Date of Award

1998

Document Type

Master Thesis

Degree Name

Master of Engineering (Research)

Department

Department of Mechanical and Manufacturing Engineering

First Advisor

S.F. O'Leary

Second Advisor

Dr. Ken Grove

Abstract

Following a recent series of failures of overhauled third stage turbine blades in the JT8D- 15A gas turbine engine, new inspection criteria have been introduced by the engine manufacturer Pratt & Whitney. One such inspection checks for airfoil bowing and lean. A blade will bow or lean towards the suction face of the airfoil as a result of creep during engine operation. Third stage turbine blades from the JT8D low pressure turbine have been observed with as much as two millimetres of deflection measured at mid-span. In a geometrically correct T3 blade, the tensile centrifugal load due to engine rotation will act in a near radial line. In a bowed blade, the centroids of the blade cross-sections at different radii are displaced tangentially away from their design positions. This displacement introduces a centrifugal bending stress which may result in part failure. Blade lean, where the shroud displaces relative to the blade root, has a similar effect on blade loading. Bowing and lean can result in up to 30% of blades being considered unacceptable for overhaul, a problem of critical importance to the industrial partner, SIFCO Ireland. This project is thus concerned with determining whether airfoil bowing, or airfoil lean, will raise the stresses in the blade by an order of magnitude to cause the part to fail at maximum engine power setting.

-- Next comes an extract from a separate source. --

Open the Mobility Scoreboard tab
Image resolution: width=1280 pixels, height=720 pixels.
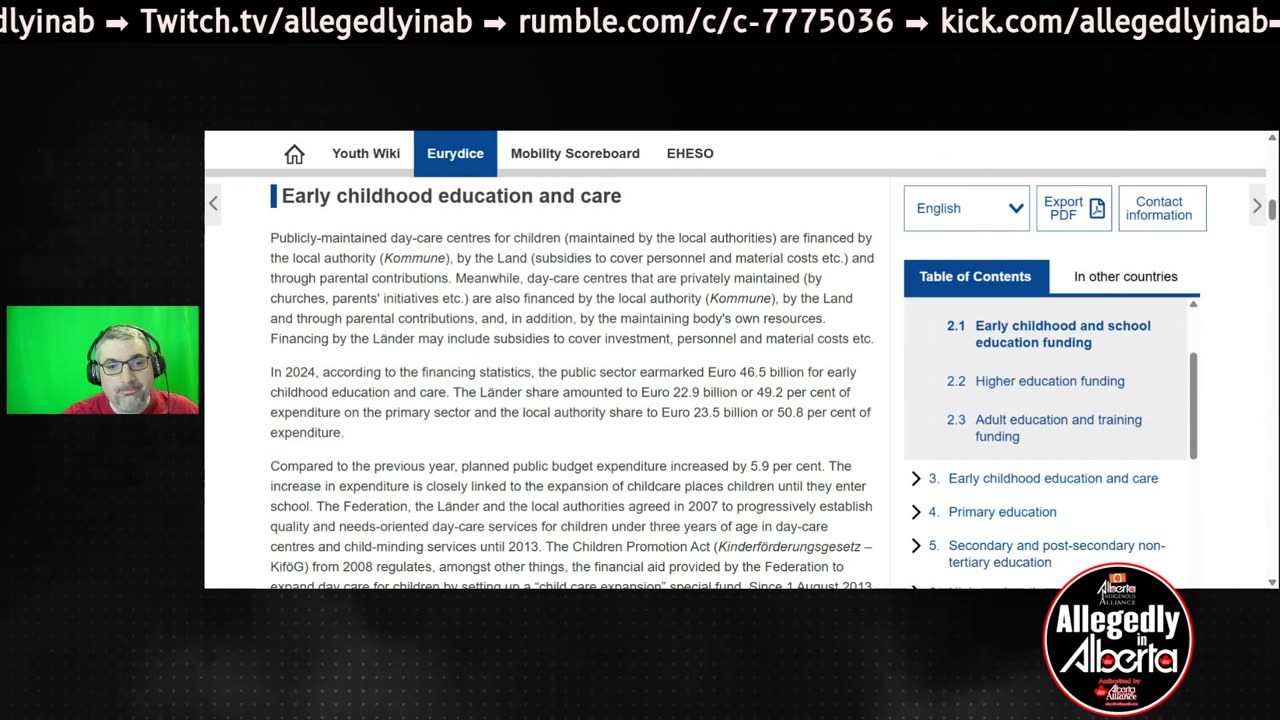coord(575,154)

An analytical method for the calculation of the blade-to-blade flow field around the airfoil of an axial flow turbine rotor is presented. This analysis tool is utilised to predict the pressure distributions on the rotor airfoil using an airfoil stacking technique. The method treats the flow as a sequence of radially stacked two-dimensional calculations. Radial variation of flow properties and angles is included. The analysis considers the time dependent Navier-Stokes equations in conservation-law form for inviscid, thermal, compressible flow. These laws are expressed in terms of partial differential equations, which are discretised through finite element based techniques.

During operation, gas turbine blades are subject to both structural and thermal stresses. The geometry of the third stage rotor blade is modelled using p-type brick elements. The structural and thermal loads are derived from the flow models described. The stress distribution in the rotor blade material is computed for variously leaned and bowed models within limits specified by the industrial partner. Extensive finite element model results are presented, analysing the maximum compressive and tensile principal stresses at arbitrary radial positions along the span of these airfoil models. The Von Mises theory of elastic failure is utilised to contrast the intensity of stress in these models to the yield strength of the Inconel 713C Nickel-base superalloy.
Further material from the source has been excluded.